X bajo la lupa: Francia allana oficinas y Reino Unido investiga a Grok

Las autoridades francesas realizaron un allanamiento en las oficinas de la red social X en París como parte de una investigación penal que ahora incluye la difusión de contenido generado por inteligencia artificial cuestionado por su legalidad. Al mismo tiempo, el Reino Unido ha iniciado una investigación formal sobre Grok, el chatbot de IA integrado en la plataforma, por la generación de imágenes deepfake sexuales.

Francia intensifica acción judicial contra X

El pasado 2 de febrero de 2026, la Fiscalía de París ordenó el registro de las oficinas de X –anteriormente Twitter– en el marco de una investigación abierta en enero de 2025. El operativo fue ejecutado por la unidad de ciberdelitos de la fiscalía junto con la Policía francesa y el apoyo de Europol.

Las pesquisas, que empezaron por denuncias sobre sesgos algorítmicos, se ampliaron a supuestas ilegalidades relacionadas con:

  • Difusión de contenido sexual no consentido generado con la IA de la plataforma.
  • Posible complicidad en la difusión de material de abuso de menores.
  • Manipulación y extracción fraudulenta de datos de sistemas automatizados.
  • Difusión de contenido ilegal como negacionismo de crímenes contra la humanidad.

La fiscalía citó a Elon Musk y a la ex-CEO de X, Linda Yaccarino, para que comparezcan voluntariamente el 20 de abril de 2026 y expliquen su gestión ante estas acusaciones.

Respuesta de X y el contexto legal

Desde el allanamiento, X calificó el operativo como “abusivo” y basado en motivos políticos, negando categóricamente irregularidades en su gestión. La plataforma afirmó que las acusaciones que motivaron el registro son infundadas y cuestionó la legitimidad de la investigación.

Este caso se sitúa en un contexto más amplio de regulaciones europeas, como la Ley de Servicios Digitales de la UE, que exige obligaciones estrictas sobre la gestión de contenido online y la protección de los usuarios.

Reino Unido abre investigación a Grok por deepfakes

Paralelamente, el organismo regulador británico de protección de datos (Information Commissioner’s Office) abrió una investigación para determinar si X y su IA Grok han cumplido con las leyes de privacidad al generar imágenes digitales sexualizadas sin consentimiento.

La investigación del Reino Unido busca precisar si el uso de datos personales para generar deepfakes o imágenes íntimas viola las normas de protección de datos y otras obligaciones legales. El organismo también ha resaltado preocupaciones sobre la seguridad en línea y la necesidad de salvaguardas robustas para proteger a los usuarios, especialmente menores de edad.

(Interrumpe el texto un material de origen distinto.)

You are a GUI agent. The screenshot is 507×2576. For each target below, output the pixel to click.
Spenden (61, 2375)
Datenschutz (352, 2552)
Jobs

Además del ICO, el regulador de medios Ofcom ha estado monitoreando si X cumple con sus obligaciones de seguridad online para mitigar la exposición a contenido ilegal o dañino, aunque su enfoque formal aún está en evaluación.

Por qué importa esta investigación

Este doble frente de investigación en Francia y Reino Unido refleja el escrutinio creciente sobre grandes plataformas tecnológicas y su uso de IA generativa para contenido audiovisual. Las autoridades temen que herramientas automatizadas sin suficientes filtros puedan facilitar la creación y difusión de contenido ilegal o no consentido, incluyendo material sexualizado sin permiso de los involucrados.

La expansión de estos procedimientos también subraya la importancia de políticas claras para el uso ético de la inteligencia artificial y la responsabilidad de las grandes empresas tecnológicas frente a sus usuarios y las legislaciones nacionales o regionales.

Conclusión

La investigación de X y Grok por parte de Francia y el Reino Unido es un punto crítico en la regulación global de plataformas digitales e inteligencia artificial. Las decisiones y cambios que emanen de estos casos podrían marcar precedentes sobre cómo se controla y modera contenido generado por IA en redes sociales.